I want to take the time to laugh. Not to share something of vital significance to the community or to overload you with inane rambling about how this can be a better town. We all know what needs to be done … it’s just a matter of doing it. Sure, every so often I’ll feel the need to write something just to serve as a reminder of those things, or perhaps a commentary on a particular situation or story we’ve been covering, but right now I just want to laugh, and providing me with that laughter this week was Lieutenant Martin Morales of the San Benito Police Department.
As many of you who know me are aware, I often enjoy a good cackling laugh if the mood strikes. It struck this week after I saw so many people slip and fall as they attempted to walk on the icy streets. Not that I get a kick out of other people’s mishaps, but it’s funny to me being that I’m just as clumsy. I often compare other tumbles with mine and rank them accordingly. Still, no one has been able to match my epic fall that occurred during Tropical Storm Hermine in September of 2010, when I was at a local gas station and stepped outside the convenience store to pump gas and … POW! I hit the ground hard and almost successfully performed a split! Trust me, my weight and posture considering … it was hilarious.
But I digress. I already had the giggles on Friday after a co-worker slipped (it was great, you should have seen it), but I nearly fell over laughing when the lieutenant returned my phone call. We talked about the number of accidents in the city the last couple of days as a result of the freeze, and then we talked about the highway closing. I asked how that went since local law enforcement often stand with their police unit and block the on-ramps until crews with the Texas Department of Transportation (TxDOT) arrive with barriers. No matter, because in true San Benito fashion, people still tried to get on the highway.
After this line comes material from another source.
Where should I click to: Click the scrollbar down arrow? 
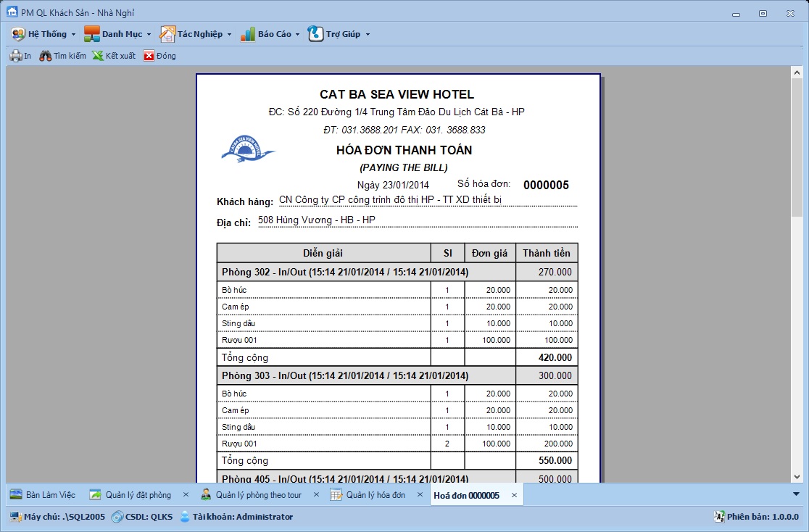tap(797, 476)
Now here’s the funny part. There’s Morales, standing in front of his car not allowing anyone on the highway near the Sam Houston entrance, and sure enough there were folks who tried to creep around the lieutenant, as if he and his car were invisible, in an attempt to sneak by him by finding room to drive around the man-made barricade. Morales waved his hands dramatically to let them know, “Hey, I’m right in front of you and can see what you’re trying to do.” Again, it mattered not. These were San Benito people, and they had their mind set on getting on the highway. Some demanded explanations, others actually waved their hands in that really dumb way … you know what I’m talking about, when someone sticks their arm out of their car window and gestures wildly yet lacks the intestinal fortitude to flip the bird.
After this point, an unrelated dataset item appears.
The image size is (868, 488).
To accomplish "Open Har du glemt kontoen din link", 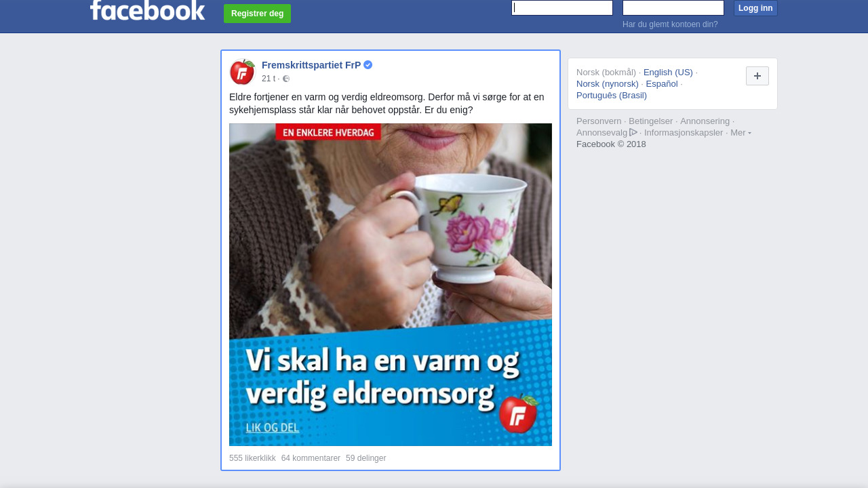I will (670, 24).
Ahh … San Benito, I love you.
What can one expect though from people who are so busy? After all, schools were closed, most businesses were staffing skeleton crews, and authorities were quite clear in recommending that folks stay in. Perhaps all this coupled with a police lieutenant and his vehicle blocking the entrance to a highway that was prohibited from use at the time wasn’t enough to send the message that … hey, the roads are frozen!